Redaction of CCTV footage for Subject Access Requests: feel the pain?

When someone submits a subject access request for CCTV footage that shows them, your legal obligation is clear. You must provide a copy of their personal data within one month, free of charge in most circumstances. What complicates matters is that CCTV rarely captures just one person. The moment other individuals appear in the frame, you face a balancing act between the requester’s right to access and third parties’ right to privacy.

Getting this wrong risks regulatory action from the Information Commissioner’s Office. Getting it right requires understanding what redaction actually means in practice, when you need to do it, and which tools can help you comply efficiently.

Why Redaction Matters for CCTV SARs

CCTV footage containing other people will probably need to be redacted so they cannot be identified. That “probably” reflects the fact that each request requires case-by-case assessment. You must consider the level of harm that could arise if you release un-redacted footage showing third parties, particularly where the footage captures sensitive contexts such as healthcare settings, domestic incidents or workplace disputes.

The ICO’s position is straightforward. Your obligations under UK GDPR are to provide a copy of information about the requester rather than a complete version of footage, whilst ensuring doing so does not adversely affect the rights and freedoms of others. This means redaction is not about refusing the request; it is about fulfilling it whilst protecting others.
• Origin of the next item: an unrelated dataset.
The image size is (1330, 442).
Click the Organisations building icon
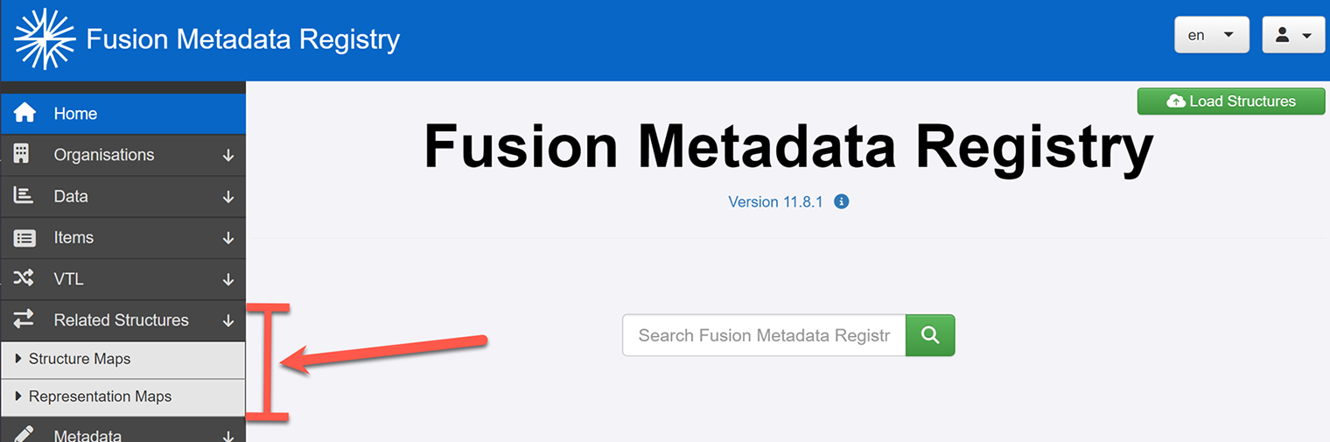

The consequence of failing to redact appropriately is not merely theoretical. In one case involving a leisure centre worker who requested CCTV footage of a car park incident, the centre initially refused to disclose footage because it contained images of other people and claimed it could not redact them. The ICO advised the centre to provide stills of the footage with other identities redacted. The practical lesson here is that claiming technical inability to redact will not excuse non-compliance.

What You Actually Need to Redact

Redaction is not limited to blurring faces. Available techniques include blurring, masking, or using a solid fill to completely obscure parts of the footage. What requires redaction depends on what could identify a third party in context. This includes faces, vehicle registration plates, distinctive tattoos, name badges visible on clothing, and even audio where conversations identify individuals.

The nature and context of the footage matters when determining the level of redaction required. Body-worn video captured during a domestic incident will contain far more identifying and sensitive information than CCTV footage from a retail car park. You need to assess each request individually rather than applying a blanket approach.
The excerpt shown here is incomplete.